The Double-Sided Scanning Problem
You have a stack of double-sided documents — a contract, a textbook chapter, an application form — and a scanner with a document feeder. But the feeder only scans one side at a time. So what do you do?
The standard approach is straightforward: scan all the front pages first, then flip the stack and scan all the back pages. You end up with two PDFs. The problem? The pages are in the wrong order.
Here is what happens
Say you have a 6-page document (3 sheets, double-sided):
- Front scan: Pages 1, 3, 5 (correct order)
- Back scan after flipping: Pages 6, 4, 2 (reverse order)
You need to reverse the back pages and interleave them with the fronts to get: 1, 2, 3, 4, 5, 6.
Doing this manually is tedious and error-prone, especially with 50+ pages. Let us walk through the different methods to solve this.
3 Ways to Merge Your Scanned Pages
Manual Method: Preview (Mac) or PDF Reader
You can manually reorder pages using Preview on Mac or any PDF reader that supports page management. Open both PDFs, display page thumbnails, and drag pages from one document into the other in the correct positions.
Steps:
- Open your front-pages PDF in Preview
- Open the back-pages PDF in a separate Preview window
- Show thumbnails in both windows (View > Thumbnails)
- Drag each back page into the correct position in the front-pages document
- Save the merged document
The catch: This is fine for 4-6 pages. For a 100-page document, you would need to individually drag and position 50 back pages — an incredibly tedious and error-prone process that can take 30+ minutes.
Online Tools
Several online services offer PDF merging and page reordering. You upload your PDFs, arrange the pages, and download the result. Some popular options include Smallpdf, iLovePDF, and Adobe Acrobat Online.
Privacy concern: You are uploading potentially sensitive documents (contracts, medical records, financial forms) to third-party servers. Most online tools also lack automatic interleaving — you still need to manually reorder pages. And large files can be slow to upload and download.
Automatic Interleaving With ScanMerge
ScanMerge was built specifically for this problem. Instead of dragging pages around manually, you simply select your two PDFs (fronts and backs), choose the interleave mode, and get a perfectly ordered document in seconds.
How it works:
- Open ScanMerge and select your front-pages PDF
- Select your back-pages PDF
- Choose "Interleave" mode — ScanMerge automatically reverses the back pages and weaves them into the correct positions
- Save your perfectly merged PDF
The entire process takes about 5 seconds, even for 200+ pages. Everything happens offline on your device, so your documents never leave your phone. No uploads, no privacy concerns, no waiting for server processing.
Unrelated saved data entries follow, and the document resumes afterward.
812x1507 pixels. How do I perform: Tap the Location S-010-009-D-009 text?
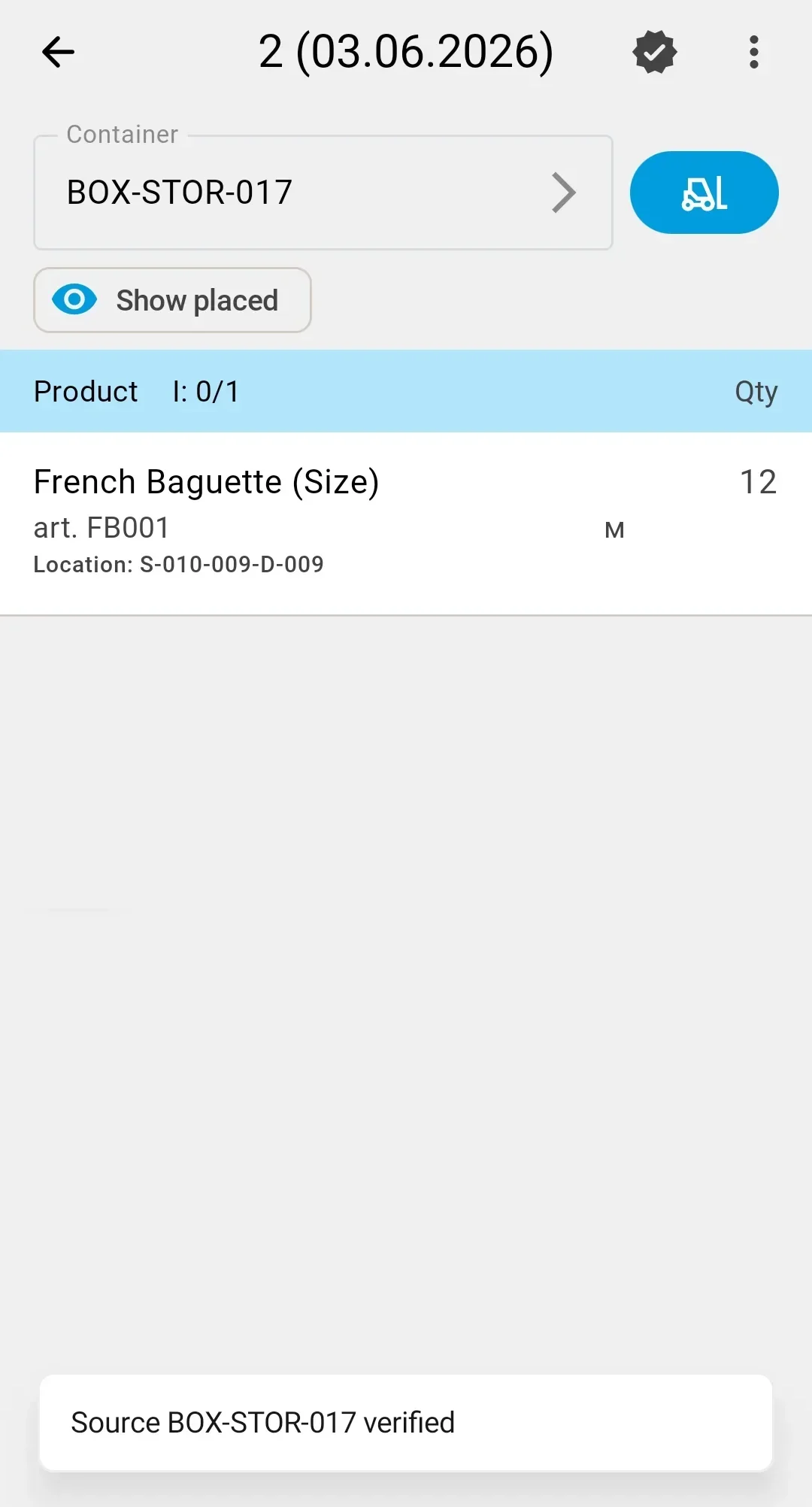coord(178,564)
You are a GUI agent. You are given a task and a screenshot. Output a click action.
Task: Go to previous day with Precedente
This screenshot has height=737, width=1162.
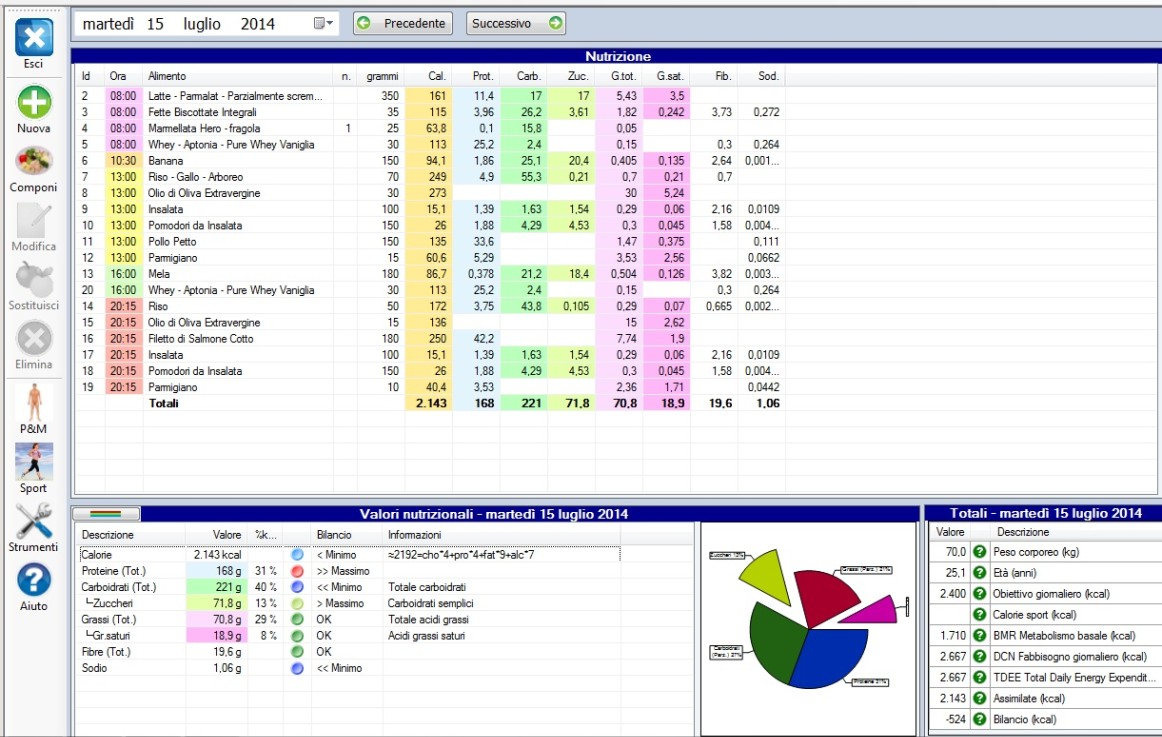click(x=403, y=23)
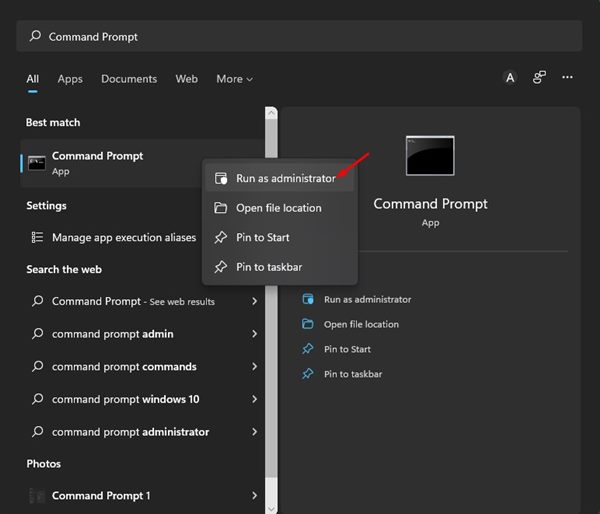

Why ScanMerge is ideal for this task:
- ✓ Automatic interleaving — no manual page dragging
- ✓ Auto-reverses back pages — handles the scanner order problem
- ✓ Works with any number of pages — scales from 2 to 2,000
- ✓ 100% offline — your documents stay on your device
- ✓ Takes seconds, not minutes
Method Comparison
| Preview | Online Tools | ScanMerge | |
|---|---|---|---|
| Auto interleave | ❌ | ❌ | ✅ |
| Auto reverse backs | ❌ | ❌ | ✅ |
| 100% offline | ✅ | ❌ | ✅ |
| Speed (100 pages) | 30+ min | 5-10 min | 5 seconds |
| Error-proof | ❌ | ❌ | ✅ |
Pro Tips for Better Scans
Keep your stack aligned
Before flipping the stack for back scanning, tap the edges on a flat surface to align all sheets. Misaligned pages can cause jams and missed scans.
Scan at 300 DPI for text documents
300 DPI is the sweet spot for text-heavy documents — sharp enough for OCR and readability, small enough to keep file sizes manageable.
Name your files clearly
Use names like "contract-fronts.pdf" and "contract-backs.pdf" so you do not mix them up. With ScanMerge, choosing the wrong order is easy to fix, but clear naming saves time.
Count your pages
Verify that both PDFs have the same number of pages before merging. If one page got stuck in the feeder, your merged document will have pages in the wrong order from that point onward.